Calculate the sample variance of a data set using a numerically stable algorithm.

Syntax

varSampStable(expr)

Parameters

• expr: An expression representing the data set for which you want to calculate the sample variance. Expression

Returned value

The varSampStable function returns a Float64 value representing the sample variance of the input data set.

Implementation details

The varSampStable function calculates the sample variance using the same formula as the varSamp function:

∑(x - mean(x))^2 / (n - 1)

Where:

• x is each individual data point in the data set.
• mean(x) is the arithmetic mean of the data set.
• n is the number of data points in the data set.

The difference between varSampStable and varSamp is that varSampStable is designed to provide a more deterministic and stable result when dealing with floating-point arithmetic. It uses an algorithm that minimizes the accumulation of rounding errors, which can be particularly important when dealing with large data sets or data with a wide range of values.

Like varSamp, the varSampStable function assumes that the input data set represents a sample from a larger population.
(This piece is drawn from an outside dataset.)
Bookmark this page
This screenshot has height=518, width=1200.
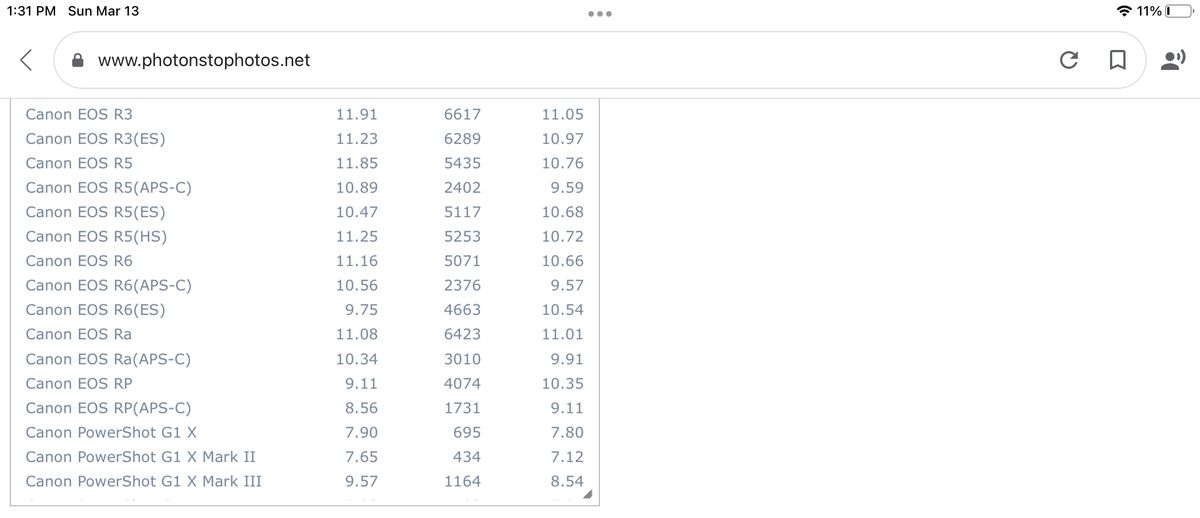coord(1117,61)
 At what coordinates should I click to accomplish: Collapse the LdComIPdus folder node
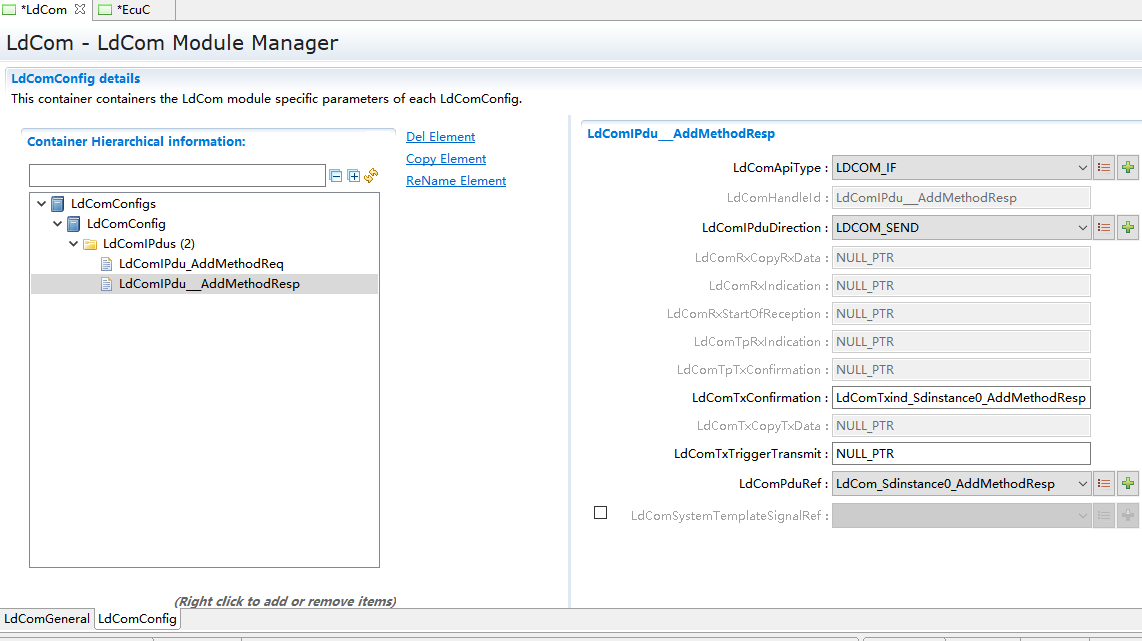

If you want to calculate the variance of the entire population (when you have the complete data set), you should use the varPopStable function instead.

Example

Query:

CREATE TABLE example_table(    id UInt64,    value Float64)ENGINE = MergeTreeORDER BY id;INSERT INTO example_table VALUES (1, 10.5), (2, 12.3), (3, 9.8), (4, 11.2), (5, 10.7);SELECT varSampStable(value) FROM example_table;

Response:

0.865

This query calculates the sample variance of the value column in the example_table using the varSampStable() function. The result shows that the sample variance of the values [10.5, 12.3, 9.8, 11.2, 10.7] is approximately 0.865, which may differ slightly from the result of varSamp due to the more precise handling of floating-point arithmetic.